Saul's frantic, obsessive quest to give the boy a proper burial is also, of course, an effort to save his own soul in a world God seems to have abandoned. Though Saul and the other Sonderkommandos, he knows, are dead, he seeks moral survival. The artificiality of this certainly is no worse than the jarringly lighthearted treatment of death camps in Benigni's Life Is Beautiful. But in time I began to find the chaos disorienting, Saul's mission to respect one corpse a little hard to care abut when more important things, like the deaths of thousands, were happening around him. Mike D'Angelo made a similar observation. Nonetheless Nemes has made a "terrifyingly accomplished" film and "a masterful exercise in narrative deprivation and sensory overload," as Justin Chang wrote in his admiring and detailed Variety review. The Cannes jury clearly also thought so. Also true what Boyd van Hoeij said in Hollywood Reporter, that this is "a powerful aural and visual experience that doesn’t quite manage to sustain itself over the course of its running time, but is a remarkable — and remarkably intense — experience nonetheless." At the New York Film Festival press and industry screening Q&A, Géza Röhrig, the star, who identifies more as a poet than as an actor, was as articulate in his answers as the filmmaker, if not more so. Nemes consciously eschewed prettiness, unlike Koltai whose 2005 Fateless sought it.
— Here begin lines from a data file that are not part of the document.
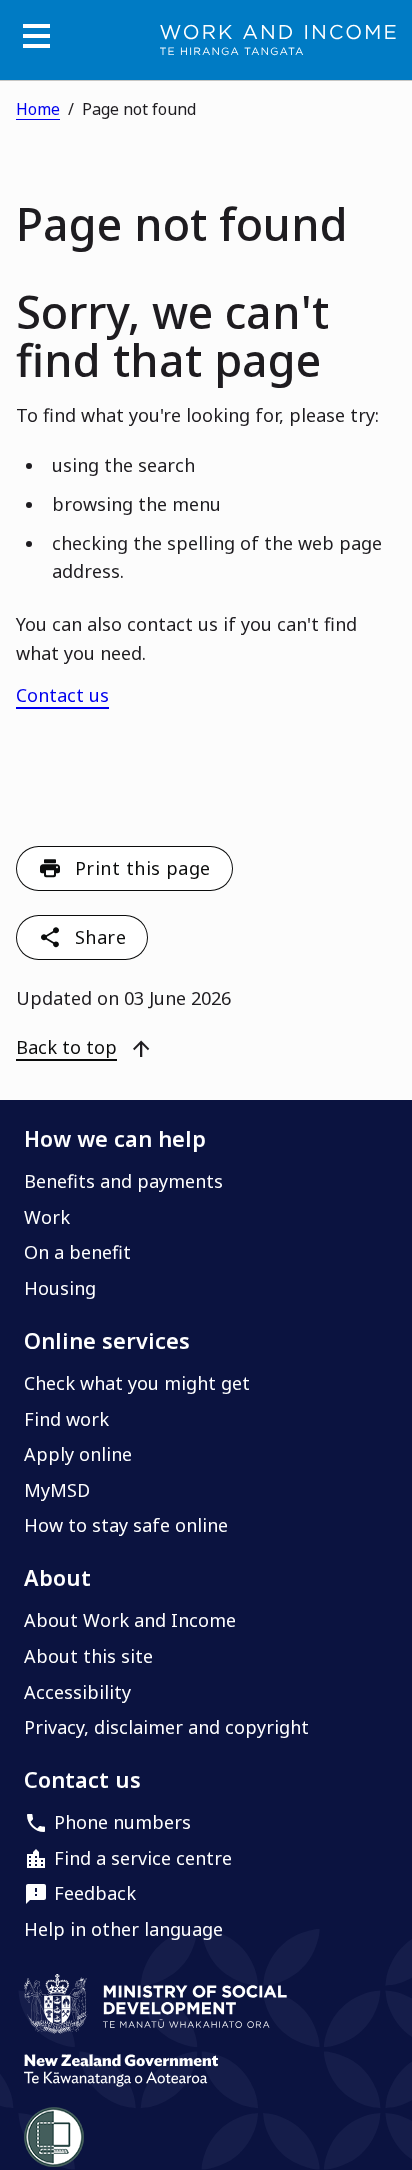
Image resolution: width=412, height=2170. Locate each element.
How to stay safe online (126, 1525)
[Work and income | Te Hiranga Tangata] (278, 40)
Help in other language (123, 1929)
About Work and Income (130, 1620)
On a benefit (77, 1252)
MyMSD (57, 1490)
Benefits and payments (123, 1181)
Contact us (62, 695)
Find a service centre (143, 1858)
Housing (60, 1288)
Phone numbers (122, 1822)
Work (47, 1217)
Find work (66, 1419)
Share (100, 937)
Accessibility (77, 1692)
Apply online (78, 1454)
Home (38, 109)
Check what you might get (137, 1383)
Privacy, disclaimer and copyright (166, 1727)
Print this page (143, 868)
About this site (88, 1656)
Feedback (95, 1893)
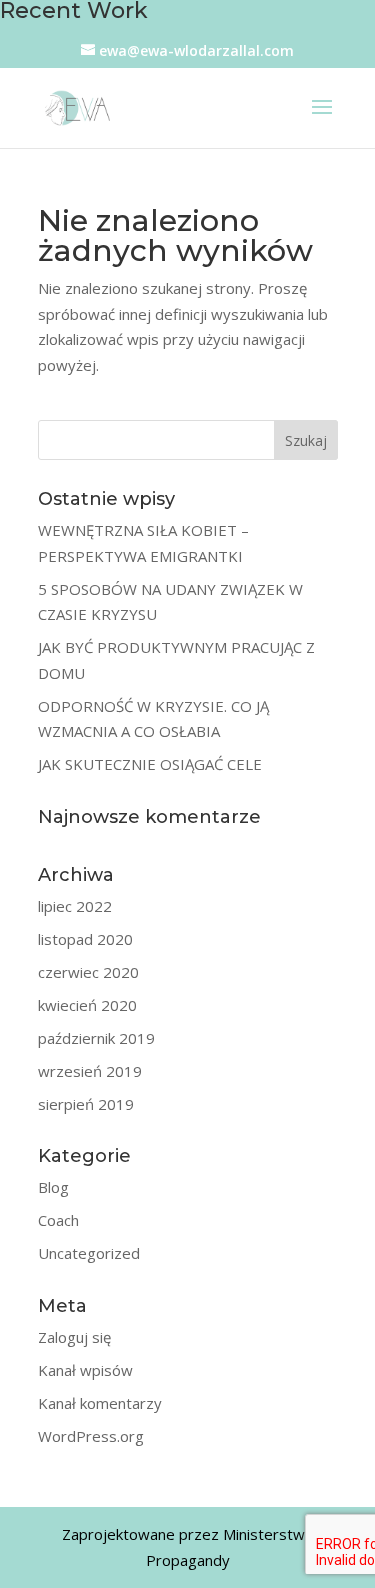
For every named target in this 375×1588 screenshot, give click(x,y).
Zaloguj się (74, 1337)
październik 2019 (96, 1038)
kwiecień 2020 (87, 1005)
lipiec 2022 (75, 906)
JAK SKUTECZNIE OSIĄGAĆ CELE (150, 764)
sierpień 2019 (86, 1104)
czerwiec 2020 (88, 972)
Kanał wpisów (85, 1370)
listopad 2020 (85, 939)
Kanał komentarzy (100, 1403)
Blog (53, 1187)
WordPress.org (91, 1436)
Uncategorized (89, 1253)
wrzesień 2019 (90, 1071)
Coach (58, 1220)
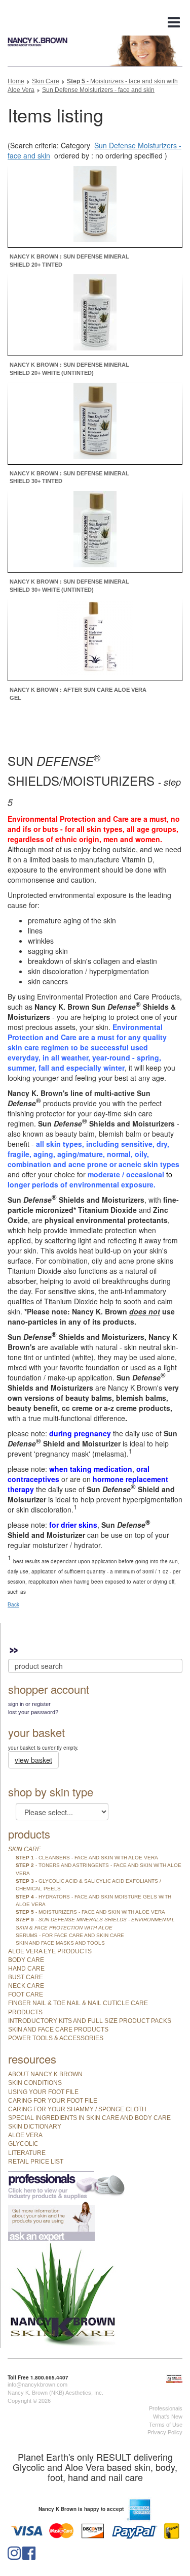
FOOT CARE (25, 1994)
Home (16, 81)
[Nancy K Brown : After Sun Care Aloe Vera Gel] (95, 639)
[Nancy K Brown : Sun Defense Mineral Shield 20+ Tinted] (95, 205)
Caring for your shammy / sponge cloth (77, 2109)
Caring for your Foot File (52, 2100)
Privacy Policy (164, 2432)
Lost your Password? (33, 1712)
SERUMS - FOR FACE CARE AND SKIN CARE (70, 1935)
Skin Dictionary (34, 2126)
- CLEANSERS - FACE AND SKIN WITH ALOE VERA (87, 1857)
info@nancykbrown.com (37, 2384)
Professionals (165, 2408)
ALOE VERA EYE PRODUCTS (50, 1951)
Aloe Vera (25, 2135)
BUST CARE (25, 1977)
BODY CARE (26, 1959)
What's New (167, 2416)
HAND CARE (26, 1968)
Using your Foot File (43, 2092)
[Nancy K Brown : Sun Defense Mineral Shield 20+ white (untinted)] (95, 314)
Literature (27, 2152)
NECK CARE (26, 1985)
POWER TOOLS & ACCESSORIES (55, 2038)
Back (13, 1604)
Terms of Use (165, 2425)
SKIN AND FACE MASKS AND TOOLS (60, 1943)
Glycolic (23, 2143)
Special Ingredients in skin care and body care (89, 2117)
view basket (33, 1760)
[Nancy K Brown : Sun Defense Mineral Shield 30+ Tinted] (95, 422)
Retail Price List (35, 2161)
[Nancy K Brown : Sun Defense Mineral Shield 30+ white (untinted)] (95, 531)
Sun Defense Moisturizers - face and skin (98, 89)
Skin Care (45, 81)
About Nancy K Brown (45, 2074)
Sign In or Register (29, 1704)
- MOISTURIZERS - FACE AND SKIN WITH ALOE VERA (90, 1912)
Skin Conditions (35, 2082)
Son of Saul/Saul fia, 107 mins., co-written by László Nemes and Clara Royer, debuted at Cannes in Competition in May 2015 and won the Grand Prix. Screened for this review as part of "Film Comment Selects" presented as a Special Event sidebar of the New York Film Festival. Included in a dozen festivals, with theatrical release in France (to raves, AlloCiné press rating 4.2) 4 Nov. 2015; US 18 Dec. A Sony Pictures Classics release. Metacritic rating 87%. (Later 91%.)